### INFORMATION SUPPLIED
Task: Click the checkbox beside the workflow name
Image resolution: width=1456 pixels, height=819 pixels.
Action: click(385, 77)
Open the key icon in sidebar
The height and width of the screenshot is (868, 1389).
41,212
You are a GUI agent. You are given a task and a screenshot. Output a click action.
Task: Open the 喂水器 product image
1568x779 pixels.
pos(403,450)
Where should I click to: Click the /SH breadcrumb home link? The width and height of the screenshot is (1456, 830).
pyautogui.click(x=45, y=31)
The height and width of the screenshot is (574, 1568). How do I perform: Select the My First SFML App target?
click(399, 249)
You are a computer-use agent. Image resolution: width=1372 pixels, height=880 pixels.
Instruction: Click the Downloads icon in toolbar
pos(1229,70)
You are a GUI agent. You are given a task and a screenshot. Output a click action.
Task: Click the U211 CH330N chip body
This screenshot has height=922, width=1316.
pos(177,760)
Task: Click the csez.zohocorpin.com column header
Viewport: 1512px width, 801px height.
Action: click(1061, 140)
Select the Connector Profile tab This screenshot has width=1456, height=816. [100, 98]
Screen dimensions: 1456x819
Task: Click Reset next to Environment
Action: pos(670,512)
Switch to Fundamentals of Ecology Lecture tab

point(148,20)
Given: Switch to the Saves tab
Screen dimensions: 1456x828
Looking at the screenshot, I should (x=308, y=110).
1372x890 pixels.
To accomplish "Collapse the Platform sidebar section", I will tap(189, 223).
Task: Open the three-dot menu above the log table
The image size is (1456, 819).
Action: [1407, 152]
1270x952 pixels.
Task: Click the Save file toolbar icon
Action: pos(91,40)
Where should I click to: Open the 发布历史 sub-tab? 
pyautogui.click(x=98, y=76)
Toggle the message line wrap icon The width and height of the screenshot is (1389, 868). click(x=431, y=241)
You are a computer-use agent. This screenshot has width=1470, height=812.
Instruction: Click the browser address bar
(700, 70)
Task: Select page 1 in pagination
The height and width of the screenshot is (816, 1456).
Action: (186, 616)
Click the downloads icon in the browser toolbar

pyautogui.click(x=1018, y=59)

### TASK DESCRIPTION
The exact lines of the material above starting at the one that contains "Where should I click to: Click" and ending at the one that contains "Task: Select page 1 in pagination" are what to retype; leave out everything else.

### THE COMPLETED TASK
Where should I click to: Click the /SH breadcrumb home link? The width and height of the screenshot is (1456, 830).
pyautogui.click(x=45, y=31)
The height and width of the screenshot is (574, 1568). How do I perform: Select the My First SFML App target?
click(399, 249)
You are a computer-use agent. Image resolution: width=1372 pixels, height=880 pixels.
Instruction: Click the Downloads icon in toolbar
pos(1229,70)
You are a GUI agent. You are given a task and a screenshot. Output a click action.
Task: Click the U211 CH330N chip body
This screenshot has height=922, width=1316.
pos(177,760)
Task: Click the csez.zohocorpin.com column header
Viewport: 1512px width, 801px height.
Action: click(1061, 140)
Select the Connector Profile tab This screenshot has width=1456, height=816. [100, 98]
Screen dimensions: 1456x819
Task: Click Reset next to Environment
Action: pos(670,512)
Switch to Fundamentals of Ecology Lecture tab

point(148,20)
Given: Switch to the Saves tab
Screen dimensions: 1456x828
Looking at the screenshot, I should (x=308, y=110).
1372x890 pixels.
To accomplish "Collapse the Platform sidebar section", I will tap(189, 223).
Task: Open the three-dot menu above the log table
The image size is (1456, 819).
Action: [1407, 152]
1270x952 pixels.
Task: Click the Save file toolbar icon
Action: pos(91,40)
Where should I click to: Open the 发布历史 sub-tab? 
pyautogui.click(x=98, y=76)
Toggle the message line wrap icon The width and height of the screenshot is (1389, 868). click(x=431, y=241)
You are a computer-use agent. This screenshot has width=1470, height=812.
Instruction: Click the browser address bar
(700, 70)
Task: Select page 1 in pagination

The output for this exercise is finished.